30 October 2018
Polymetal International plc has entered into a legally binding agreement with Chaarat Gold Holdings Limited (AIM:CGH) (together with its subsidiaries - “Chaarat”) for the sale of the Kapan mine in the Republic of Armenia (“Kapan”) for a total consideration of US$ 55 million (the “Transaction”).
“The sale of Kapan is a step towards shrinking Polymetal’s asset base to focus on large long-life projects”, said Vitaly Nesis, Group CEO of Polymetal. “The transaction will have immediate benefits as it is expected to improve our cost position and reduce leverage. On behalf of Polymetal, I would like to thank the team at Kapan for their hard work and dedication and wish them all the best going forward.”
The principal terms of the Transaction are as follows:
The total consideration payable for Kapan will be US$ 55 million, subject to working capital and other customary adjustments. This represents US$ 99 per ounce of gold equivalent (GE) Ore Reserves.
The consideration will be payable in cash upon closing of the Transaction, with an option for Chaarat to elect to satisfy up to US$ 5 million of the consideration in Chaarat’s 2021 Convertible Notes.
The Transaction is conditional upon Chaarat obtaining financing to satisfy the purchase consideration and certain regulatory approvals, including anti-monopoly approval from the Republic of Armenia. Completion of the Transaction is expected to take place in Q1 2019 but in any event no later than 15 February 2019.
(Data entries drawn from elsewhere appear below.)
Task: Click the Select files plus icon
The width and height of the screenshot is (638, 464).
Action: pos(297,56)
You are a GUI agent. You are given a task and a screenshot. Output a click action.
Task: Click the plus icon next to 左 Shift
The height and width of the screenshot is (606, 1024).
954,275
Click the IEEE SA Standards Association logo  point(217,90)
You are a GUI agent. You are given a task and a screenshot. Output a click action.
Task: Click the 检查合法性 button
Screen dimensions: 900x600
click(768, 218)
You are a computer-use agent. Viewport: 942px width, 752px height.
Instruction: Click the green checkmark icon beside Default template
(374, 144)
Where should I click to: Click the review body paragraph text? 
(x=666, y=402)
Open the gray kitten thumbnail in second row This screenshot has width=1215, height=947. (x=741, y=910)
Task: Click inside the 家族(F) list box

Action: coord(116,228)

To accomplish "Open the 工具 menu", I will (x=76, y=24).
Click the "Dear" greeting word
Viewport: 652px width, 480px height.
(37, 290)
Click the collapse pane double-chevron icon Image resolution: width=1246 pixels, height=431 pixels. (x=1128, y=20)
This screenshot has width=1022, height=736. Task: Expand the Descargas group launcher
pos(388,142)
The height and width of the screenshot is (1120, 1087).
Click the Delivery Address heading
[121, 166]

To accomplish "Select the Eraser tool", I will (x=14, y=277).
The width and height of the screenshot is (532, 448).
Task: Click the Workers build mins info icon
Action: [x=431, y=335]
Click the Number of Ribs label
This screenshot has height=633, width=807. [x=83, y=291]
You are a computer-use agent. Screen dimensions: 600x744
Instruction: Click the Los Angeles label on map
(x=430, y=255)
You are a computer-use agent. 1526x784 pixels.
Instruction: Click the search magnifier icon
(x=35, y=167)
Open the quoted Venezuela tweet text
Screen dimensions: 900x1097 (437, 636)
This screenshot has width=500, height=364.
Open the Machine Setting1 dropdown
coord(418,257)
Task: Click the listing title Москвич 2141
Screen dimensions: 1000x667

A termination fee of US$10 million will be payable to Polymetal in the event that the Transaction is not completed by 15 February 2019 as a result of any conditions not being satisfied. US$ 5 million of this fee is to be deposited within 10 working days from signing of the sale and purchase agreement.
Polymetal will grant Chaarat an exclusive right for a period of 6 months from completion and a right of first refusal for a period of 12 months upon expiry of the exclusivity period in relation to Polymetal’s other interests in Armenia, including the Lichkvaz deposit.
The sale of Kapan advances the Company’s strategy of focusing on large-scale and long-life operations.
Kapan is the smallest and highest-cost mine in Polymetal’s portfolio, representing:
3% of the Group’s Ore Reserves as at 1 January 2018 (0.5 Moz of GE)
3% of the Group’s LTM production ending 30 September 2018 (51 Koz GE) and 5% of the Group's expected 2019 production (90 Koz GE) including feed from Lichkvaz
3% of Group’s LTM adjusted EBITDA1 ending 30 June 2018 (US$ 22 million)
7% of Company’s workforce as of 30 September 2018.
In 2017, Kapan’s TCC1 of US$ 871/oz and AISC of US$ 1,292/oz were above Polymetal’s average of US$ 650/oz and US$ 877/oz (excluding Kapan).
Polymetal acquired Kapan in April 2016 for US$ 38 million including US$ 9 million fair value of the Net Smelter Return royalty on future gold production. The transaction is expected to result in a US$ 3 million accounting profit for the Company. Polymetal plans to use proceeds from the Transaction to reduce debt.
Scotiabank Europe plc acted as financial advisor to Polymetal.
Polymetal International plc (LSE, MOEX: POLY, ADR: AUCOY) (together with its subsidiaries – “Polymetal”, the “Company”, or the “Group”) is a top-20 global gold producer and top-5 global silver producer with assets in Russia, Kazakhstan and Armenia. The Company combines strong growth with a robust dividend yield.
1 The alternative performance measures disclosed to compliment measures that are defined or specified under International Financial Reporting Standards (IFRS) and reported by the Group in the IFRS consolidated financial accounts.